I walk over to Chance, who hasn’t seen me yet.

“Hey,” I say to him, nerves kicking in. How am I going to do this? Oh, by the way, last year when you were seeing Ava, I wanted her, and now I’ve had her and don’t think I’ll ever let her go?

I glance at Brooklyn. “Can you give us a moment?”

“What’s up?” Chance says as she heads to class. “You ready for the game tomorrow? Anxious? I heard a scout from Auburn is coming.”

So did I. I’ve kept thoughts of it locked away and will focus on it when I need to.

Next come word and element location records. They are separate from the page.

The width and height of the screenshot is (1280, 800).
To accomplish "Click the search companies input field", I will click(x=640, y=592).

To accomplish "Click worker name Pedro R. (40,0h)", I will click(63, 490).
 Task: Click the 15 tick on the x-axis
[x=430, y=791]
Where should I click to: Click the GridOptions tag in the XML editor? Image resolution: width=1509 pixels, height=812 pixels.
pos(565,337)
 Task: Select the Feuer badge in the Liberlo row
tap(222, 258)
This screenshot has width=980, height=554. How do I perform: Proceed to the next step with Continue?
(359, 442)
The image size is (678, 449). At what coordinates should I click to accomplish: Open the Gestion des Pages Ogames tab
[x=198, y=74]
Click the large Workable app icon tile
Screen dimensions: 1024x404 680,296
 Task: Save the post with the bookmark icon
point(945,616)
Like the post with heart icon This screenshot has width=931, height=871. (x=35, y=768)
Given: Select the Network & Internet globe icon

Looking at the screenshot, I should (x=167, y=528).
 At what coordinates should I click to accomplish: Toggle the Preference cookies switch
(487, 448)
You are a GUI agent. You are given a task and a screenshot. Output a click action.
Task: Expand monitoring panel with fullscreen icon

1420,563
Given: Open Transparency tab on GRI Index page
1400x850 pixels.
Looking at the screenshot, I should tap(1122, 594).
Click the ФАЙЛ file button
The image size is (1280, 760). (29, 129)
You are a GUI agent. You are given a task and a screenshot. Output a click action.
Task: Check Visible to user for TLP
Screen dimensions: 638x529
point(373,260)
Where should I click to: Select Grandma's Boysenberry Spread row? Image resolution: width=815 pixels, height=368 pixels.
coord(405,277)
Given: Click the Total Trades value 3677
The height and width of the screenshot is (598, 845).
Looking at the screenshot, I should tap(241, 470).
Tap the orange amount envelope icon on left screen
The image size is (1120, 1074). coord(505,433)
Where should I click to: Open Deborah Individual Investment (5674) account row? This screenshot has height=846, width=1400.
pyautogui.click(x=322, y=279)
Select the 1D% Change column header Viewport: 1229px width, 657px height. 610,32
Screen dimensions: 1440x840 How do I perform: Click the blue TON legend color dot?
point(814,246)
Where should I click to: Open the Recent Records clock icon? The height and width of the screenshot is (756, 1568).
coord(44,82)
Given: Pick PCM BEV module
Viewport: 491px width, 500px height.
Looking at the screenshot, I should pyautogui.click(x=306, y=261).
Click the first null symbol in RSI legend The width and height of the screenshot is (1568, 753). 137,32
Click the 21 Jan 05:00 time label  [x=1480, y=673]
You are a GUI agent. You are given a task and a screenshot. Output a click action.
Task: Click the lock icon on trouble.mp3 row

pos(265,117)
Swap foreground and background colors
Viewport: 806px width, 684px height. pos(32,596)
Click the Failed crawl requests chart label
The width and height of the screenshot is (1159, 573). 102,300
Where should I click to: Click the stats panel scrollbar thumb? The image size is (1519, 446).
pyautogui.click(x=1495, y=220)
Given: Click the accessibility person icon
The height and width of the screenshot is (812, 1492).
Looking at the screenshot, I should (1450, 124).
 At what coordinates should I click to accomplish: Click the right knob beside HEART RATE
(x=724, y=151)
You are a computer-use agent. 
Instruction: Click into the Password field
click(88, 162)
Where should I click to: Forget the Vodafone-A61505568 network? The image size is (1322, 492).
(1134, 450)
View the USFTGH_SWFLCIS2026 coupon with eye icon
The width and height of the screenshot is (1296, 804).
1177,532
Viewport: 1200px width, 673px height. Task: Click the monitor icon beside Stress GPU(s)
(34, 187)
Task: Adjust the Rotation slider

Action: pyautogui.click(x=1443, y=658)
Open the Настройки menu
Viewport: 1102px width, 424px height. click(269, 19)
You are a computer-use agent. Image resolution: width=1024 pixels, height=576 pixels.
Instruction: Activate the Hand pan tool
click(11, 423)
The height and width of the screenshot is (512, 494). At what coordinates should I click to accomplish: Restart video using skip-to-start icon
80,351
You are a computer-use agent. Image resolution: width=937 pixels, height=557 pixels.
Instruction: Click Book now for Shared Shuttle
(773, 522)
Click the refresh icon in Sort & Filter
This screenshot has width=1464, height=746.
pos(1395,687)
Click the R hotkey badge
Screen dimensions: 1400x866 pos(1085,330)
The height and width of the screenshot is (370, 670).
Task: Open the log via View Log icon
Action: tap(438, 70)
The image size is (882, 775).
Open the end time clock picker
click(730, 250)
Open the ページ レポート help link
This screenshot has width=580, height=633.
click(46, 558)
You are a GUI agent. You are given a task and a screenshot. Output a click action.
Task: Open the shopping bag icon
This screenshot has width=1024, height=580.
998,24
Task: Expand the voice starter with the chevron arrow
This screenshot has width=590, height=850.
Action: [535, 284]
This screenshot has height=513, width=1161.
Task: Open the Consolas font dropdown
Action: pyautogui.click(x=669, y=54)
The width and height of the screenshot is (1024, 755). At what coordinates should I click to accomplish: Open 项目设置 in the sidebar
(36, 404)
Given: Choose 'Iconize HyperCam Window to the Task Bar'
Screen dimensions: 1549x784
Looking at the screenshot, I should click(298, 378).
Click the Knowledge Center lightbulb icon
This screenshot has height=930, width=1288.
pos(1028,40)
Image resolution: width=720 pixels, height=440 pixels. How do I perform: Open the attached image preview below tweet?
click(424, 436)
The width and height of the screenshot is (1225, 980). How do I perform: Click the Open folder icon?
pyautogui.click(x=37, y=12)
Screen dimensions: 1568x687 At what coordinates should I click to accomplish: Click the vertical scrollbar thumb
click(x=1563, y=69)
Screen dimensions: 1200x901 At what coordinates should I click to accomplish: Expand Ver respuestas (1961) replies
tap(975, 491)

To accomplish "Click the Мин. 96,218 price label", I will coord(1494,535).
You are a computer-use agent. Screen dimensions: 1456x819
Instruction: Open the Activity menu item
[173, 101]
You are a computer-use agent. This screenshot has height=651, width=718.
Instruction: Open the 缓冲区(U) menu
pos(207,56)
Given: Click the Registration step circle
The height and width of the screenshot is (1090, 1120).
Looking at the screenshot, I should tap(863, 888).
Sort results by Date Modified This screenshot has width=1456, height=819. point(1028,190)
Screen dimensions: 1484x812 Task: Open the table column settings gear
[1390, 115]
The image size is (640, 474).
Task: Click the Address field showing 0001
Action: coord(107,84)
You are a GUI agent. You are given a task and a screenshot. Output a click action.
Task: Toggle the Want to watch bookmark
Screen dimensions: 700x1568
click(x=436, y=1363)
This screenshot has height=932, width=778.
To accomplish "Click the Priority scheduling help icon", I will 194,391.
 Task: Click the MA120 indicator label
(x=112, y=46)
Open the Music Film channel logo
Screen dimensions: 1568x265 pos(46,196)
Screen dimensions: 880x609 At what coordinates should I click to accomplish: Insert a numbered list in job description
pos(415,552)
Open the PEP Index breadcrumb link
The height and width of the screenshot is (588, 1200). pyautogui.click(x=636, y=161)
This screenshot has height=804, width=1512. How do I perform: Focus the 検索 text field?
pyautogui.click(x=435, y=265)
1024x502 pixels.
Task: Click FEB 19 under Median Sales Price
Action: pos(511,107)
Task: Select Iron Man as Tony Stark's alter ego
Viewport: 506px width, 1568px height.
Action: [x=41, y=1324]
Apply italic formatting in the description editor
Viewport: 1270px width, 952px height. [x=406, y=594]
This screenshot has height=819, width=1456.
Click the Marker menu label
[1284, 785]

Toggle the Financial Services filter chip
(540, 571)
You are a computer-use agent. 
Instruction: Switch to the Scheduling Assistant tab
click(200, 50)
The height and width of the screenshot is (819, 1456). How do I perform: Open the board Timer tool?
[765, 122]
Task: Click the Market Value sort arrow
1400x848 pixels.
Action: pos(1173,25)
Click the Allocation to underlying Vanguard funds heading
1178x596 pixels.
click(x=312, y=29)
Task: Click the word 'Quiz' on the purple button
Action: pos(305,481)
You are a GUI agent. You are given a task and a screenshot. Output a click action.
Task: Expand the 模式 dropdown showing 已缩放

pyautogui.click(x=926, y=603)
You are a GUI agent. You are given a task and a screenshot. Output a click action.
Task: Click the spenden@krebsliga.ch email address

I study him. “I’m with Ava.”

He pauses, and a long sigh comes from him. “With her?”

“She’s mine.”

Shoving a hand through his hair, he glares at me as his nose flares. “You’re my best friend. You know I still care about her, and when you want a girl, you just take her and then it’s over. Is that what you’re telling me? You want to screw my ex?” His face tightens. “Or have you already?”

Not answering that.

His hands tighten around his books.

“Are you angry?” I expect him to be, but I don’t want to lose him…

“Yes.” His teeth clench. “How do I know you didn’t hurt her at the kegger?”

“How do I know it wasn’t you?” I reply sharply. Part of me knows he’s not like that, and that’s what I’ve been telling myself for months, but…

His fists clench. “Because I loved her, and it pisses me off for you to even think that!”

I exhale, trying to shake off the anger I feel toward him. “You had your opportunity, Chance. You have Brooklyn. Ava is mine.”

He shakes his head, a knowing glint in his eye. “No, she isn’t. You may think so, but that girl is nobody’s. She belongs to herself. She’s different from everyone else here. You can’t own her like your dad owns this town—”

“Do you know how she grew up? She used to live under a bridge. Her mom was an addict and dumped Ava with a newborn baby. Tyler’s like her kid. Do you know her? Really?”